Durante il lockdown hai fatto una sorta di programma dove suonavi e cucinavi: mi è sembrata una cosa piuttosto originale, diversa dalla solita diretta Facebook dalla propria camera…
Ho vissuto il lockdown con Davide, che oltre il produttore con cui ho fatto il disco è il mio coinquilino qui a Milano. Siamo appassionati di cucina ma non è che siamo chissà che cuochi (ride NDA!) Avevamo l’esigenza di suonare e anche quella di dover mangiare e queste erano anche le uniche due cose che in quel periodo ci davano un po’ di gioia quindi le abbiamo semplicemente unite. Abbiamo cercato di fare un format che non ci stressasse troppo, per cui ci siamo dati mezz’ora, un lasso di tempo breve in cui abbiamo cercato di far venire fuori qualcosa di decente, sia a livello culinario, sia musicale. Direi che ci siamo divertiti!
Domanda infelice ma da un certo punto di vista inevitabile: stai già pensando ai live oppure non ci speri per niente?
Il punto è che preparare un live non è una cosa semplice, la stessa uscita del disco era stata inizialmente programmata cercando di tenere conto di quando si sarebbe potuto suonare ma poi abbiamo deciso di uscire lo stesso perché volevamo andare avanti, nonostante tutto. Sappiamo che si ripartirà però non sappiamo né quando né come, quindi è impossibile anche solo cominciare a pensarci. Sai, va bene essere resilienti, come suggerisce anche il Piano di sviluppo (ride NDA) che peraltro è anche una parola abusata! Noi possiamo essere pronti finché vuoi ma fino a quando non sapremo cosa sarà permesso e cosa no, non potremo pensare di mettere in piedi un concerto come si deve. Il disco secondo me merita uno spettacolo che non sia troppo ridotto, finché non avremo le condizioni non lo potremo fare e dubito francamente che si potrà fare entro breve. Sai, uno showcase in due, piano e voce con un po’ elettronica, sarebbe realizzabile però non credo sia una buona idea, forme alternative per questo tipo di progetto non ne vedo, sinceramente.

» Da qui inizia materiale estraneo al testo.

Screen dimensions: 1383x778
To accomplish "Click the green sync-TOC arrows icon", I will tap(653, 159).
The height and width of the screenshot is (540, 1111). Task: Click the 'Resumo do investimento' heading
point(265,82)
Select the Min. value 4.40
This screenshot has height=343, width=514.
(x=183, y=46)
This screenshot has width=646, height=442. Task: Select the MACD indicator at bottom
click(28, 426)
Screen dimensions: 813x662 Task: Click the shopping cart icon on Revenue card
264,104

Se però ci fossero le stesse condizioni dell’estate scorsa…
Non mi sembrano adatte neanche quelle: banalmente, il pubblico dovrebbe stare seduto e non è proprio il caso! Poi vedremo cosa porterà la vita, siamo tutti in sospeso, al momento. Sono molto stanco di fare previsioni, di mio non sono una persona pessimista e non voglio lasciare che il pessimismo prevalga, però siamo proprio stanchi, non solo io ma tutto il settore. La musica funziona anche da collante sociale, se noti durante questo periodo gli stream sono diminuiti tantissimo, segno che parecchia gente, quando è chiusa in casa, la musica non la ascolta. È una situazione complessa, davvero.